Desde la iglesia de San Jacinto, sede de la hermandad servita, Fernández no sólo evocó su llegada a Córdoba hace quince años o rememoró la intensidad de una Semana Santa que ya siente como propia. Fue más allá: habló de la maternidad como misión y herencia, y lo hizo desde la figura de la Virgen de los Dolores, Madre de la ciudad, según sus palabras. Denunció con claridad lo que considera una «epidemia del aborto», y lo hizo sin eufemismos: «una guerra sorda, mitigada, domesticada en el ambiente, disfrazada y camuflada». No hay retórica ni cálculo político en esas palabras; hay una convicción profunda que interpela no solo a los creyentes sino a toda conciencia abierta a la tragedia humana que representa la interrupción de una vida en gestación.

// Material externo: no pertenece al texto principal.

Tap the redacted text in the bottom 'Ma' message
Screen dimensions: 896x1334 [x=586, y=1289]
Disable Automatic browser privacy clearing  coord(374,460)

La coincidencia temporal con la concentración de Izquierda Unida frente a la clínica Abortista de Córdoba es más que una circunstancia. Mientras desde el templo se clamaba por el valor de la maternidad y se pedía a la Virgen «niños y jóvenes para el relevo generacional», en la calle se pedía con pancartas que no se rece a las puertas de esa misma clínica, alegando que tal gesto atenta contra la libertad de las mujeres. Pero, ¿qué libertad se invoca cuando se pretende silenciar la oración silenciosa de quienes disienten? ¿Dónde queda el pluralismo cuando se quiere aplicar la ley no para proteger derechos sino para castigar convicciones? «Esto no va de religión, sino de derechos», declaraban desde la formación comunista.

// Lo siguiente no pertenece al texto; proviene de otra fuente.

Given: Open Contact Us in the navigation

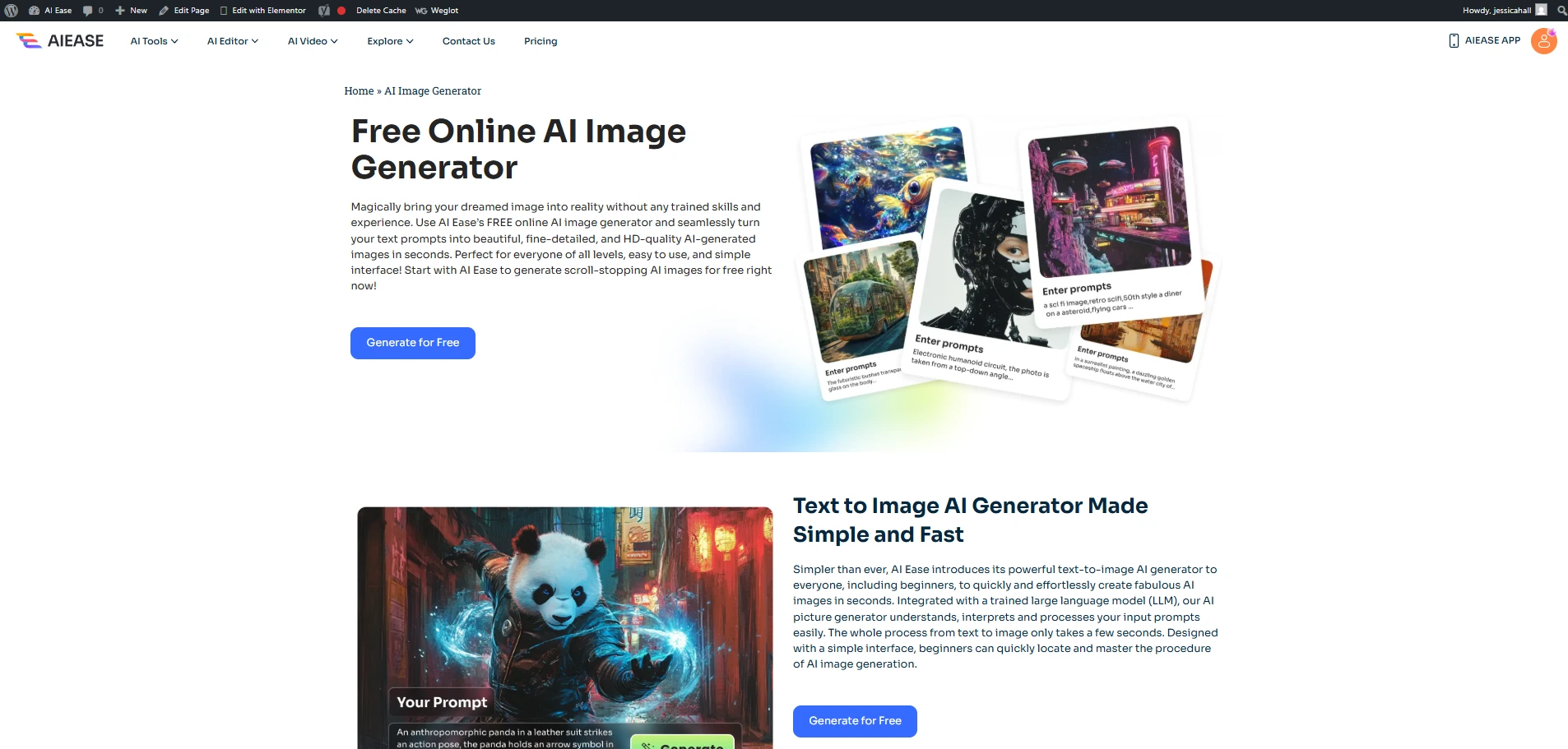Looking at the screenshot, I should (x=468, y=41).
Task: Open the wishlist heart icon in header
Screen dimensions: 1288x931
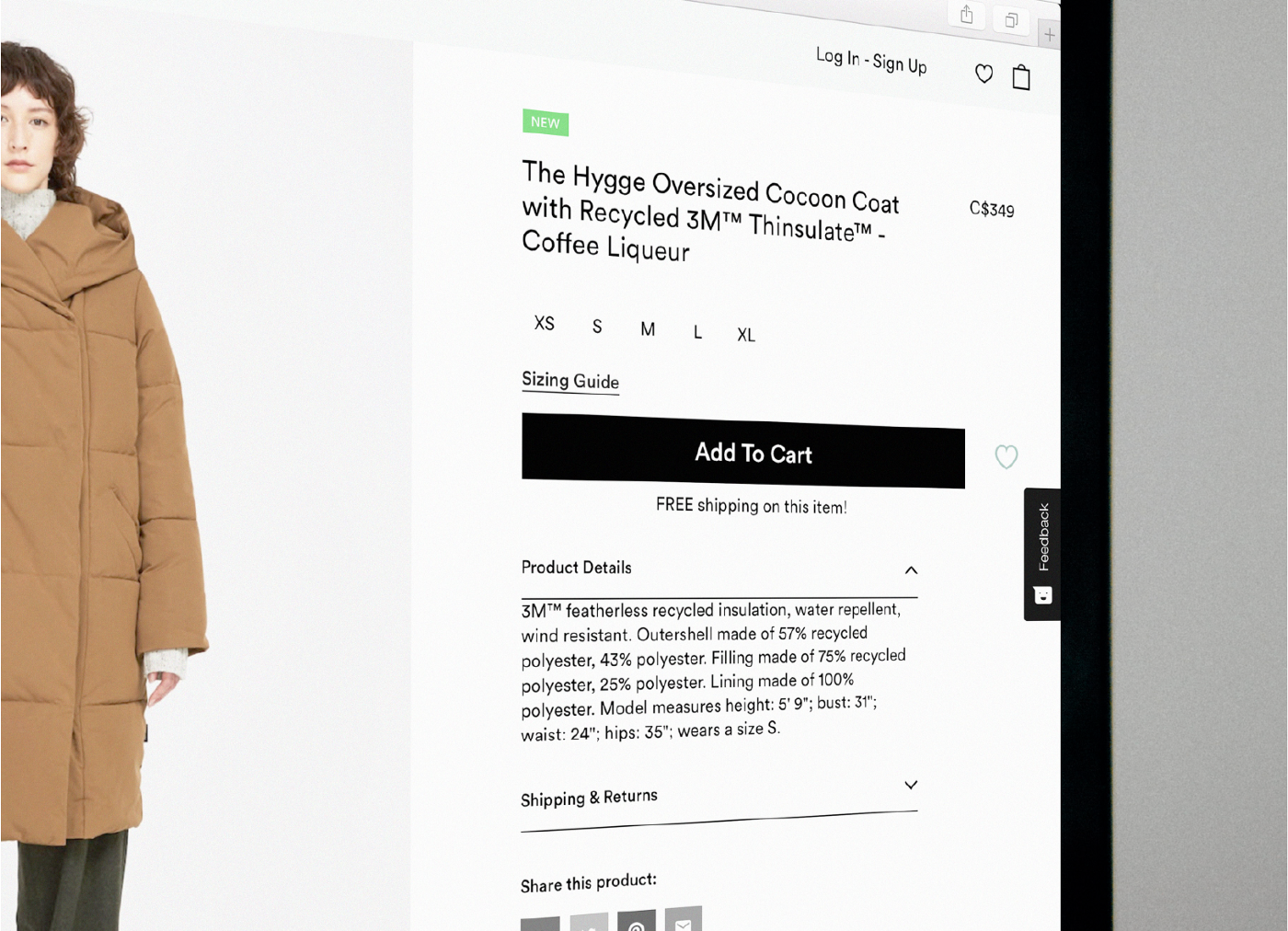Action: coord(983,74)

Es evidente que tanto los rezos como las campañas provida incomodan. Incomodan porque muestran, como un espejo que nadie puede evitar mirar, que el aborto no es una simple intervención médica ni un acto inocuo. Y aunque la ley lo ampare como un derecho, eso no lo convierte en legítimo ni en éticamente neutral. En lo profundo de su conciencia, muchas de esas mujeres que deciden abortar saben que están ante una vida y no una mera posibilidad. Por eso molestan los rezos. Porque ponen voz a lo que una cultura cada vez más dominante y totalitaria quiere acallar: que cada vida importa, también la que no ha nacido.
En efecto, «esto va de derechos». No se trata de imponer una visión religiosa. Se trata de defender un derecho humano básico: el de la objeción moral, el de la expresión pública del pensamiento, el de la oración. Los rezos frente a una clínica no son actos de coacción, sino de esperanza. Y en una sociedad verdaderamente libre, rezar no puede ser delito, como tampoco lo es pensar distinto.
El testimonio de Demetrio Fernández en este final de etapa episcopal no es solo el de un pastor que se despide. Es el de un ciudadano que ejerce su palabra con libertad y responsabilidad, que defiende la vida desde la fe, sí, pero también desde una razón que no abdica. Y eso, en los tiempos que corren, es un acto de coraje.